Department of Radiology, Keck School of Medicine, University of Southern California, 1500 San Pablo St, 2nd Floor Imaging, Los Angeles, CA 90033-5313, USA.

出版信息

Radiographics. 2013 Jan-Feb;33(1):197-211. doi: 10.1148/rg.331125089.

DOI:10.1148/rg.331125089
PMID:23322837
Abstract

Giant cell tumor (GCT) of bone is generally a benign tumor composed of mononuclear stromal cells and characteristic multinucleated giant cells that exhibit osteoclastic activity. It usually develops in long bones but can occur in unusual locations. The typical appearance is a lytic lesion with a well-defined but nonsclerotic margin that is eccentric in location, extends near the articular surface, and occurs in patients with closed physes. However, GCT may have aggressive features, including cortical expansion or destruction with a soft-tissue component. Fluid-fluid levels, consistent with secondary formation of aneurysmal bone cysts, are seen in 14% of cases. GCT can mimic or be mimicked by other benign or malignant lesions at both radiologic evaluation and histologic analysis. Rarely, GCT is associated with histologically benign lung metastases or undergoes malignant degeneration. In the past, the mainstay of treatment was surgical, primarily consisting of curettage with cement placement, with recurrence rates of 15%-25%. Recurrence is suggested by development of progressive lucency at the cement-bone interface. Other complications include pathologic fracture and postoperative infection. Denosumab, a monoclonal antibody that targets the osteoclastic activity of GCT, has produced 90% tumor necrosis in early studies, results indicative of promise as a potential adjuvant therapy.

摘要

骨巨细胞瘤(GCT)通常是一种良性肿瘤,由单核基质细胞和特征性多核巨细胞组成,具有破骨细胞活性。
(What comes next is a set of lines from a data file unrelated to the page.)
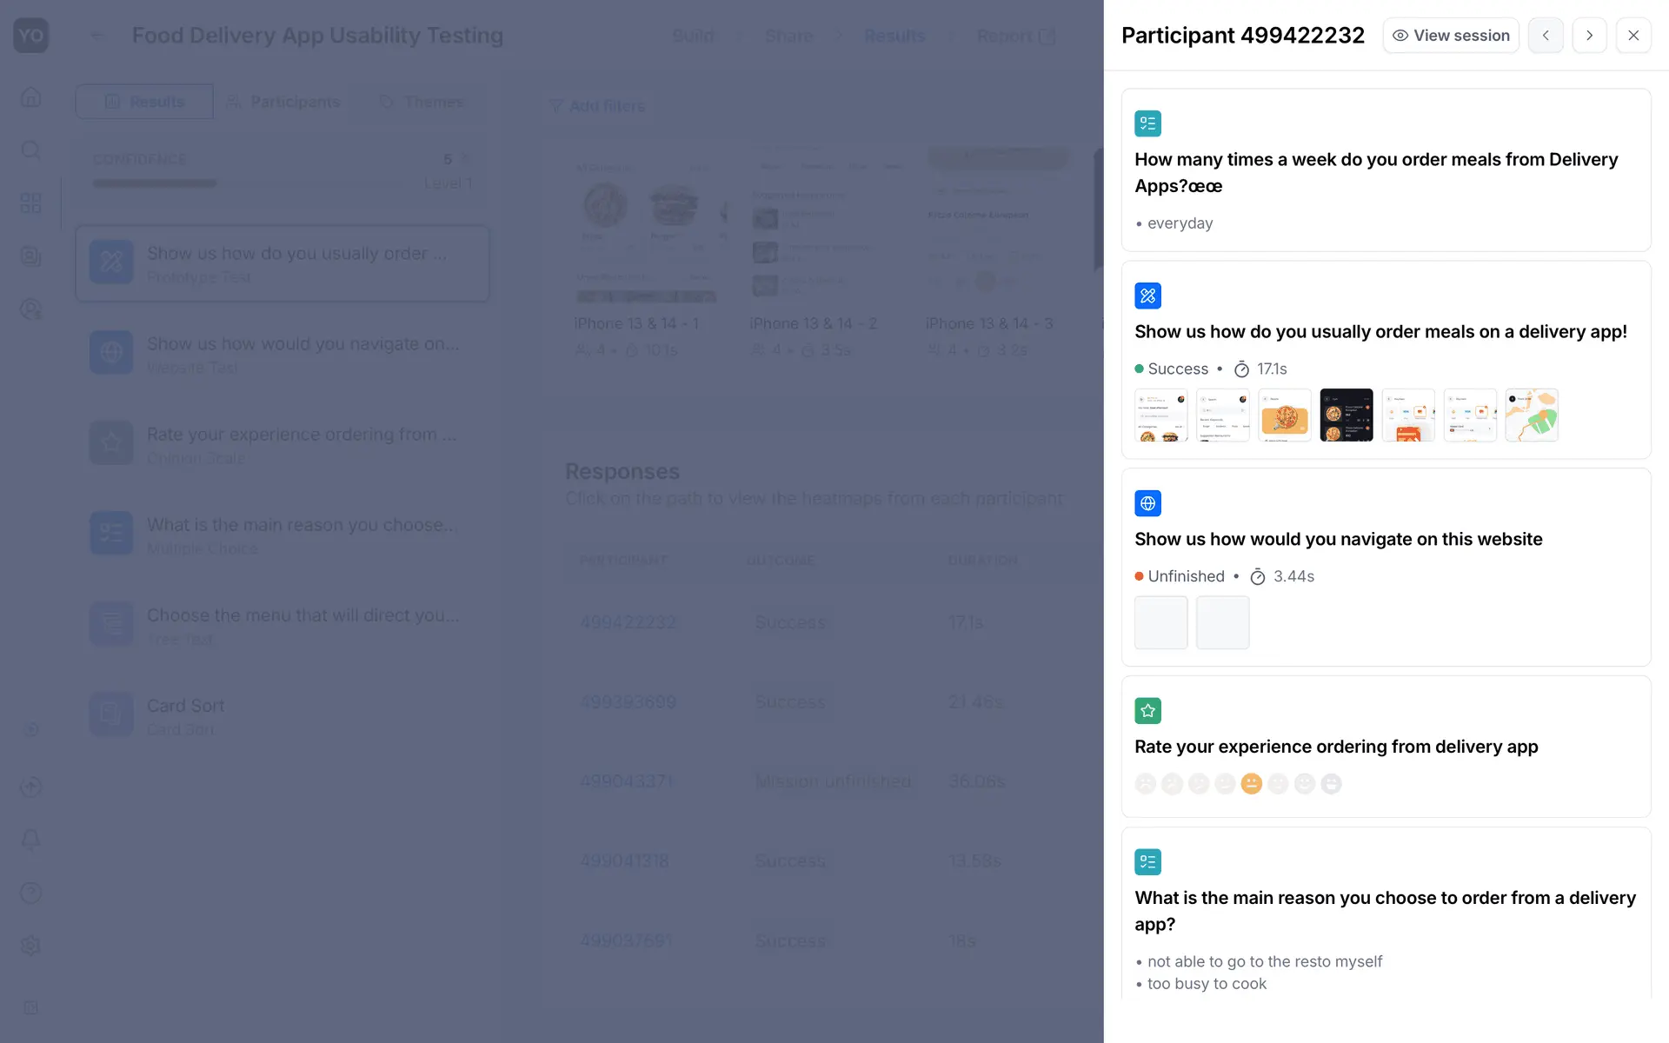Select the first sad face rating
The height and width of the screenshot is (1043, 1669).
click(1146, 784)
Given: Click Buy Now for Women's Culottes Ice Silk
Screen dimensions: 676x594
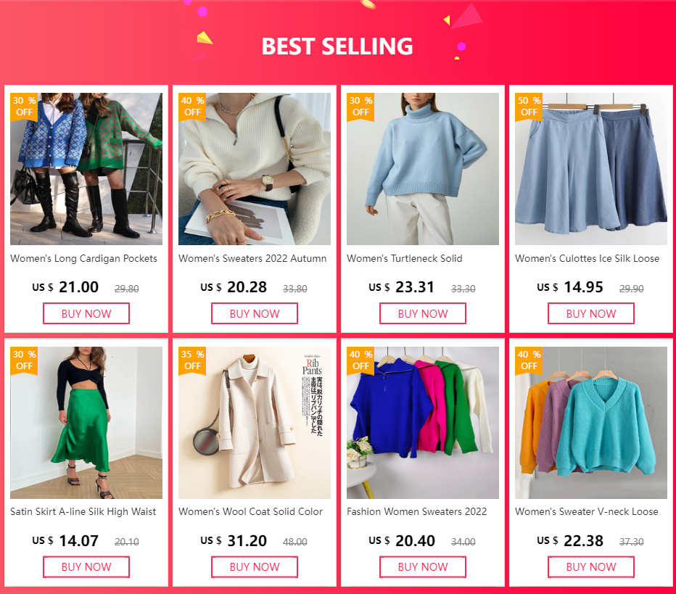Looking at the screenshot, I should [x=591, y=313].
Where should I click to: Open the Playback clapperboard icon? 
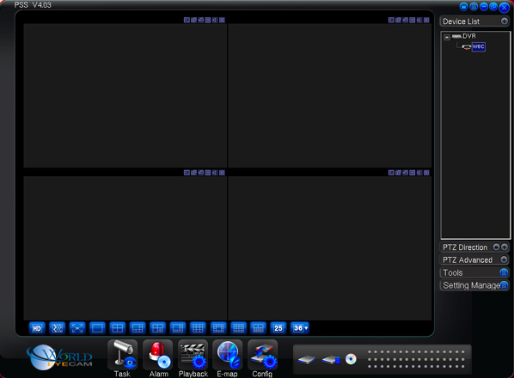(193, 355)
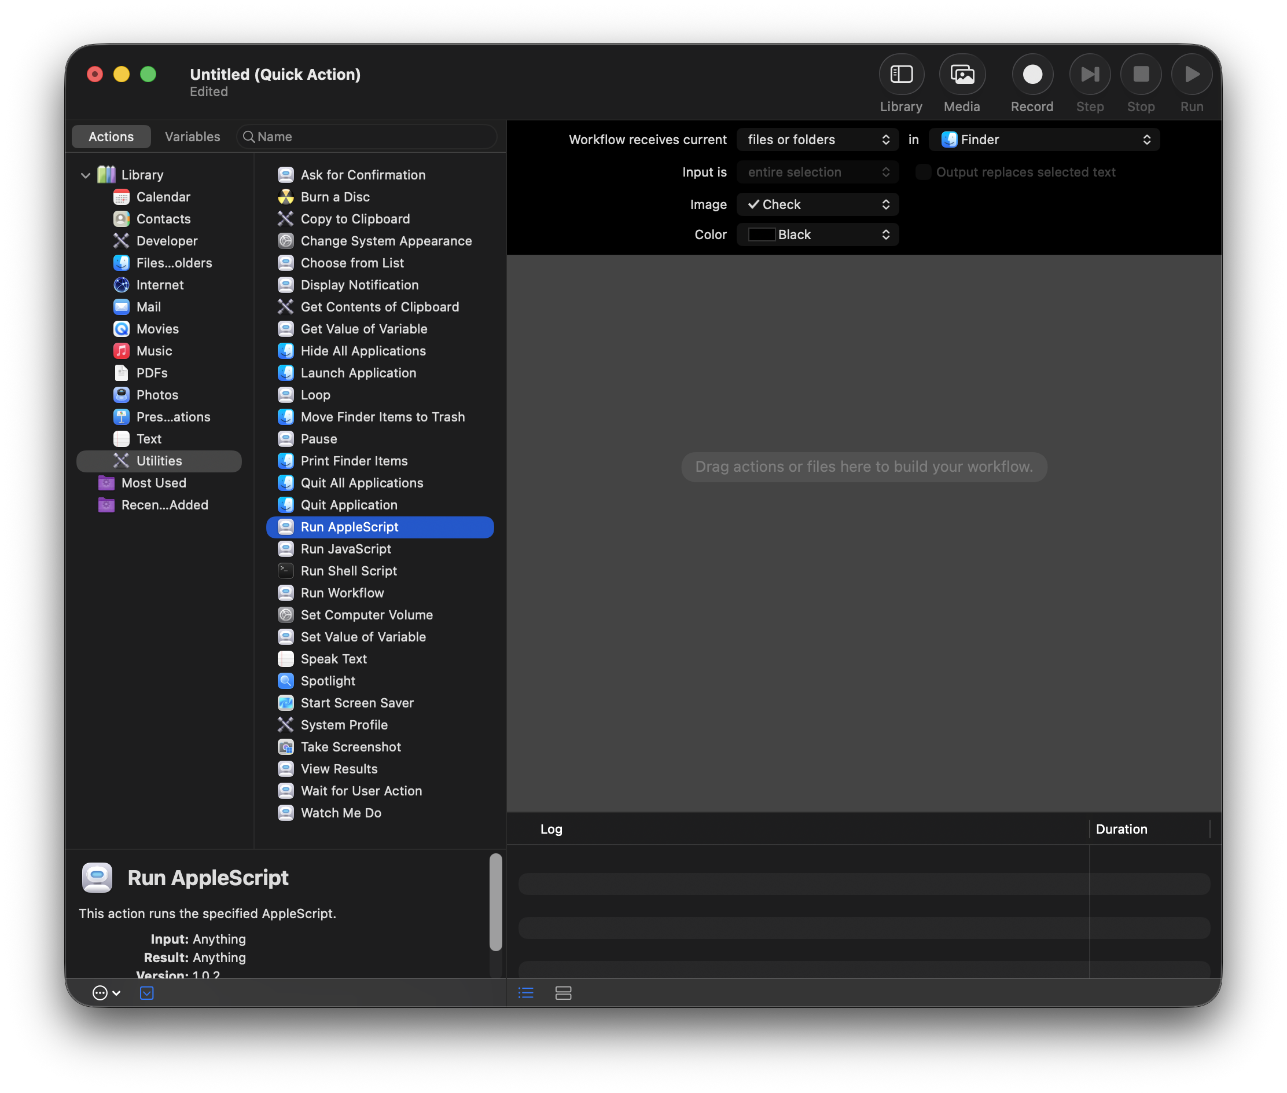Image resolution: width=1287 pixels, height=1093 pixels.
Task: Click the Stop toolbar icon
Action: coord(1140,75)
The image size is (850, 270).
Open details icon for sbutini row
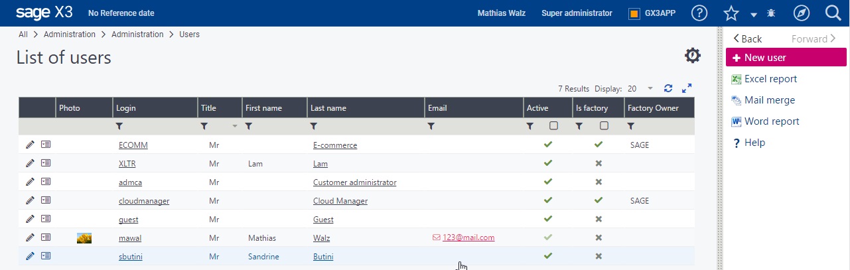coord(46,256)
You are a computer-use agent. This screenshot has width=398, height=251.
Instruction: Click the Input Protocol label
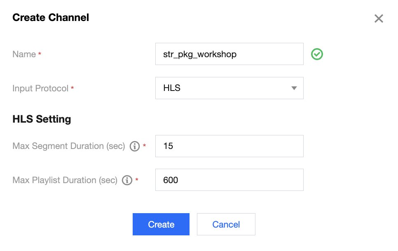tap(40, 88)
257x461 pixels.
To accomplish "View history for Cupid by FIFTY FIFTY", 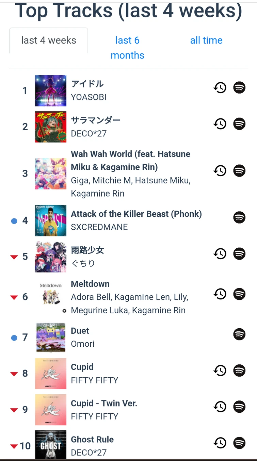I will tap(220, 370).
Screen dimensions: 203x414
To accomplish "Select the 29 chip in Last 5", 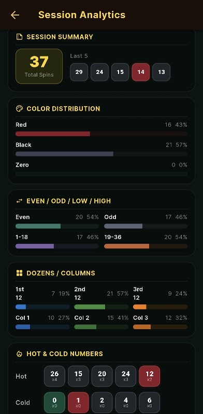I will point(79,72).
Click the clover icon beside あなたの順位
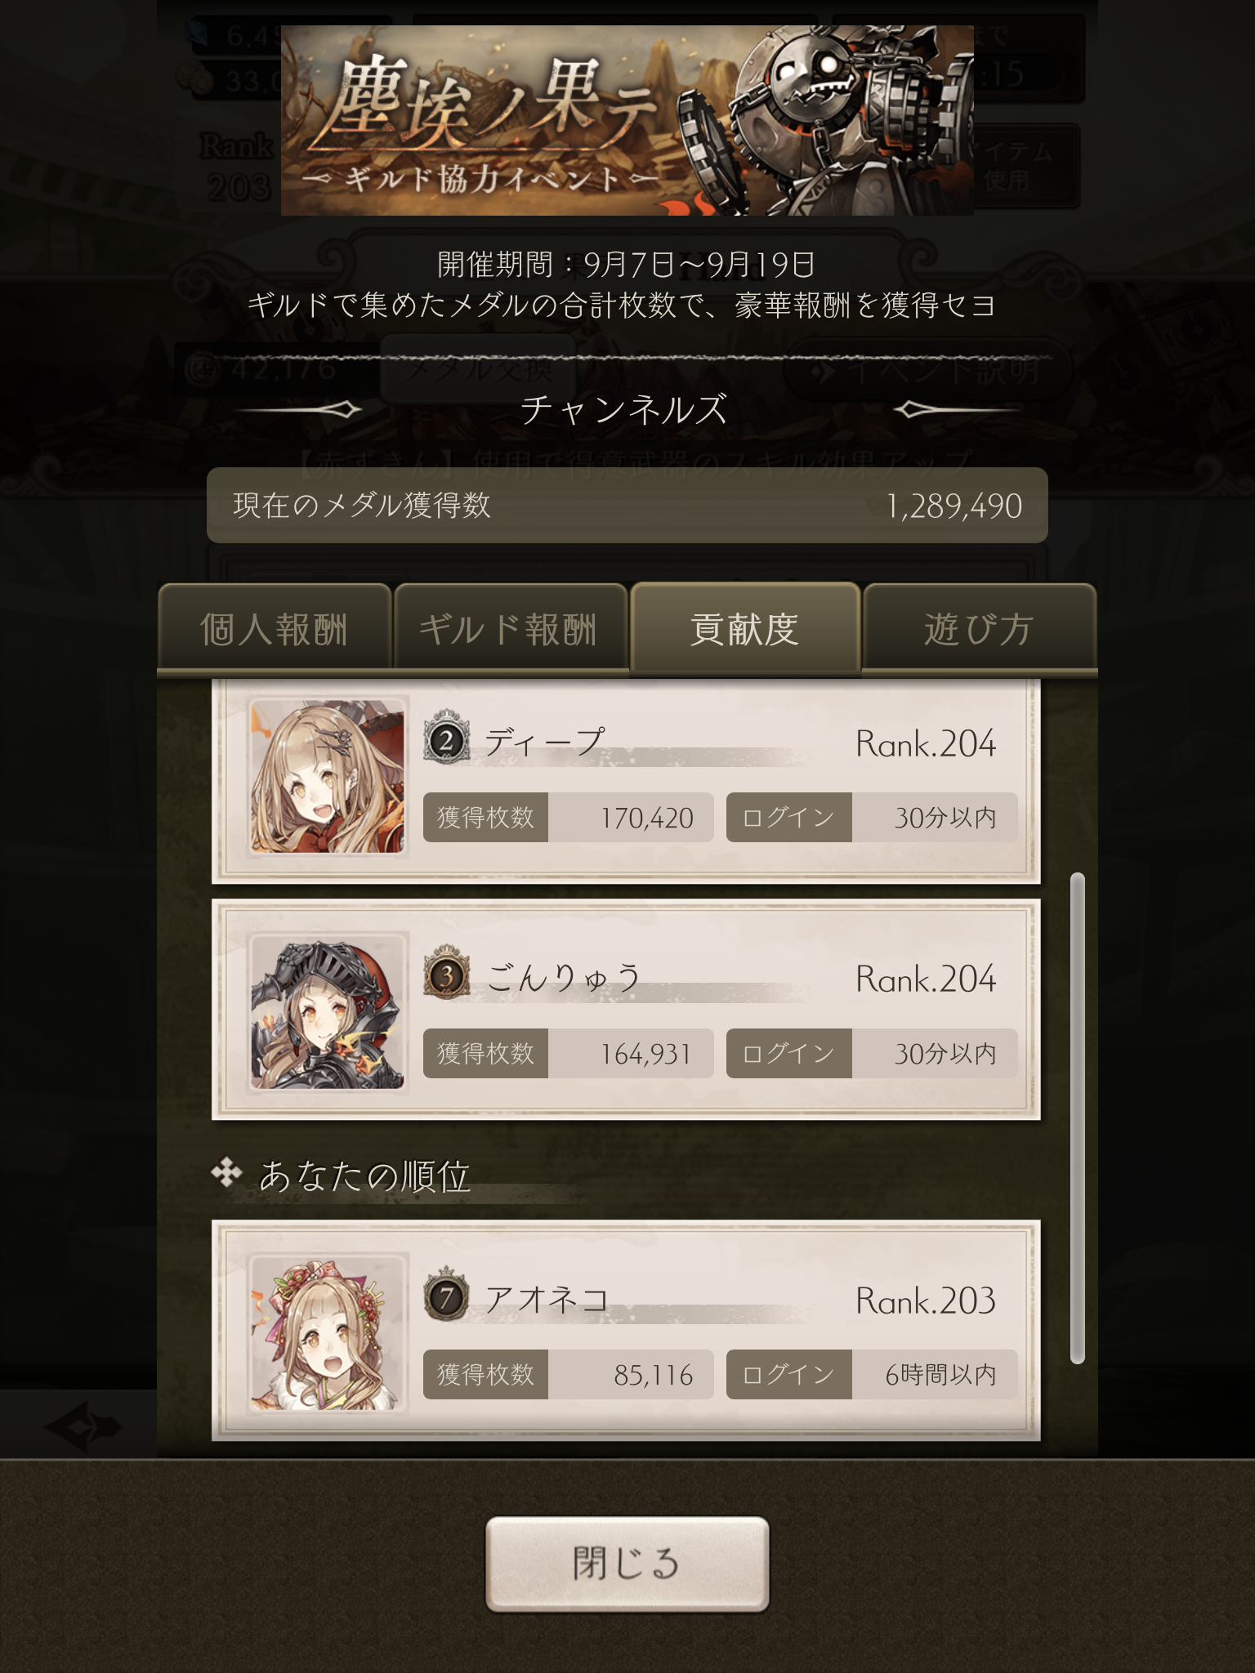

它通常发生在长骨,但也可能发生在不寻常的部位。典型的表现是溶骨性病变,边界清晰但非硬化,位置偏心,靠近关节面延伸,发生在骨骺闭合的患者中。然而,GCT 可能具有侵袭性特征,包括皮质膨胀或破坏伴软组织成分。14%的病例可见液-液平面,符合动脉瘤样骨囊肿的继发性形成。GCT 在影像学评估和组织学分析中既可以模拟其他良性或恶性病变,也可以被其他良性或恶性病变模拟。罕见情况下,GCT 与组织学良性肺转移有关或发生恶性转化。过去,主要的治疗方法是手术,主要是刮除并用水泥填充,复发率为 15%-25%。水泥-骨界面逐渐出现透光提示复发。其他并发症包括病理性骨折和术后感染。地舒单抗是一种针对 GCT 破骨细胞活性的单克隆抗体,在早期研究中产生了 90%的肿瘤坏死,这表明它有望成为一种潜在的辅助治疗方法。